Kosher Crops uses sophisticated drying techniques and tamper-evident packaging to ensure crispness and extend shelf life, promising that salads remain fresh for seven days past the date printed on the package. While some Kosher Crops products are not yet available under the Star-K, Ellen is working to provide as much variety as is allowable under each hechsher.
Future plans for Kosher Crops include hechshered super-green blends with spinach, arugula or spring mix to serve as bases for high protein, non-animal based prepared salads.
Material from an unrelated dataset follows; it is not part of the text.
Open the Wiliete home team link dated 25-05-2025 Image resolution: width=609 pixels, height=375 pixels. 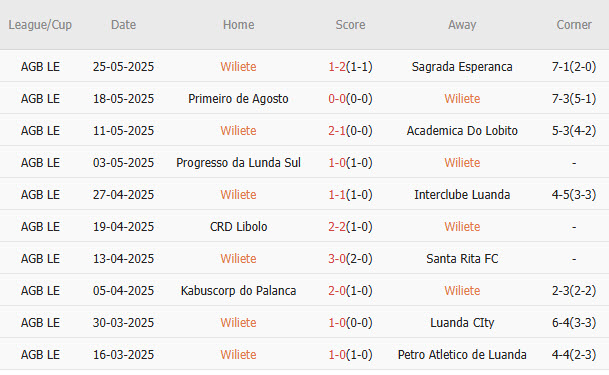click(x=238, y=67)
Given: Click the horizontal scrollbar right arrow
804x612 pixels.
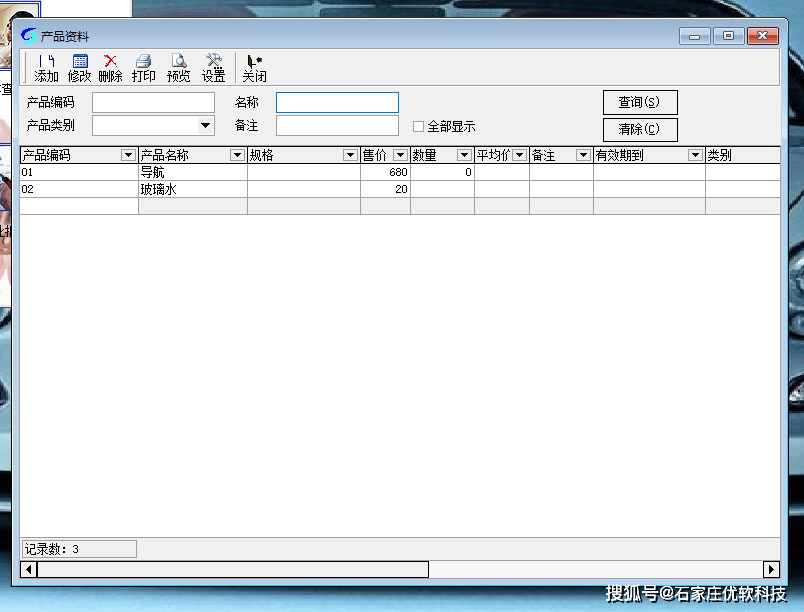Looking at the screenshot, I should [771, 569].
“We’d like to be able to offer healthy grab-and-go meals that are fresh, filling and good for you. The days of having to buy ‘salad’ that is basically iceberg [lettuce] in a vacuum-sealed bag are finally over,” said Ellen.
He is also looking into producing a line of fresh vegetable juices, and is hoping to expand into Florida, Illinois and California with its current product line by Passover time.
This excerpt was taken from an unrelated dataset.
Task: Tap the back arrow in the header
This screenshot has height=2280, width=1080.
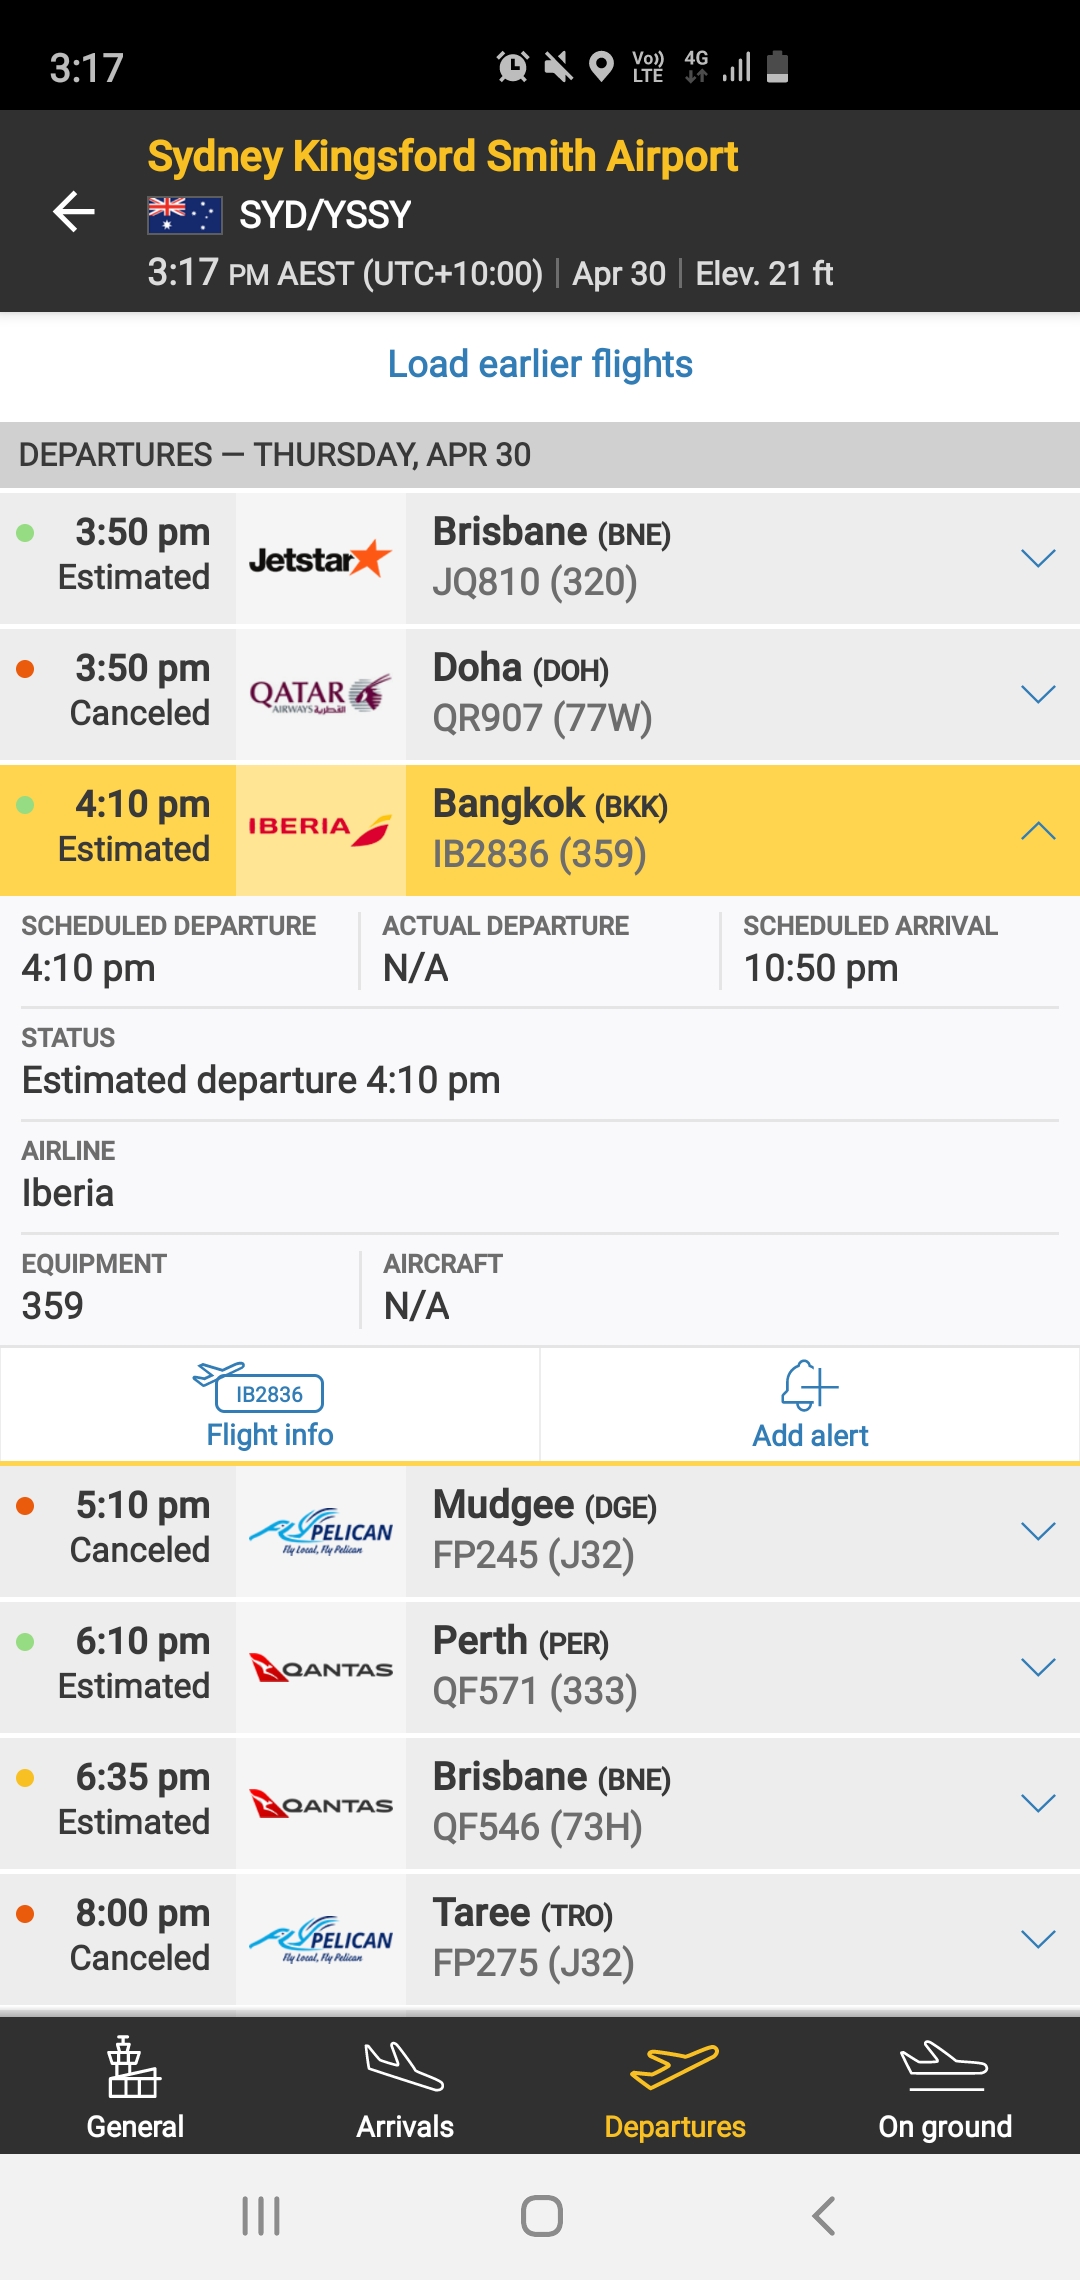Action: 74,212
After securing the Star-K, Ellen headed to Teaneck and Passaic, New Jersey, to pitch his products. Kosher Crops products are now available in every kosher grocery store, including Seasons, Glatt Express and Cedar Market. “We’re now selling just under 1,000 boxes a week. Each five- to seven-ounce box of produce costs $5.99 to $6.99, and has a shelf life of seven days. “We hope to launch in stores in Baltimore and service more ShopRite stores in New Jersey. We’re also in talks to get other hechsherim so we can sell in New York City; Monsey, New York; and the Williamsburg” neighborhood of Brooklyn, New York.
Ellen’s background in business has made him confident that he can make his new salad endeavor a success. He owned a company in Montreal called Achoo Tissue, which did private labeling of hygienic products mostly for pharmaceutical companies in Canada and the United States. “When I sold that business in 2007, we were one of the largest private label hygienic companies in Canada. After that, my wife and I moved to Israel. We were fortunate to be able to live there and learn full time for 10 years before moving to Philadelphia so we could be close to her family,” he explained.
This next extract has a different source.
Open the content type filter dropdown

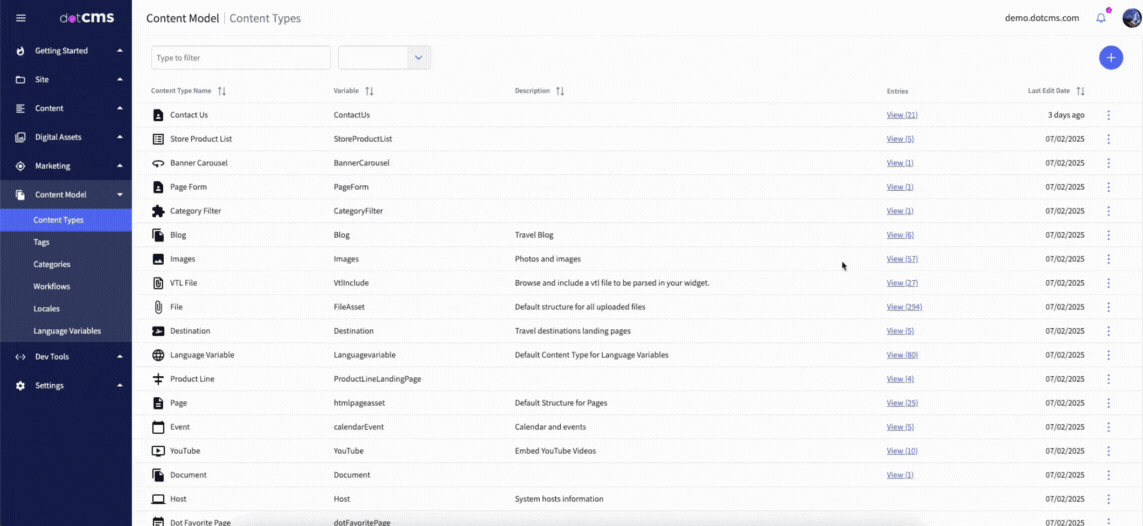tap(418, 58)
Launching Kosher Crops was a chesed project for Ellen, as his primary work is now in real estate. But as the salad business is growing outside the region, it’s starting to take more of his time.
“I also wanted to create opportunities for Jewish community members who need jobs,” he added. “This week we washed just under 300 pounds of produce. At our current rate of growth, we hope to be at 600 pounds per week by mid-March, and then we’ll be focused on Pesach. There’s a lot of competition at that time, including imports and pop-up washing businesses, for romaine. Our goal isn’t to be the biggest; our goal is to provide the freshest and cleanest produce.”
Adina Shmidman of Bala Cynwyd, Pennsylvania, the Orthodox Union’s director of women’s initiatives, is pleased with the produce and happy that Ellen has entered the kosher marketplace. “Supporting a local Jewish startup, no bug-related worries and ease of function, it’s a win all-around,” she told JNS. “As a kosher consumer, I’m exceptionally grateful.”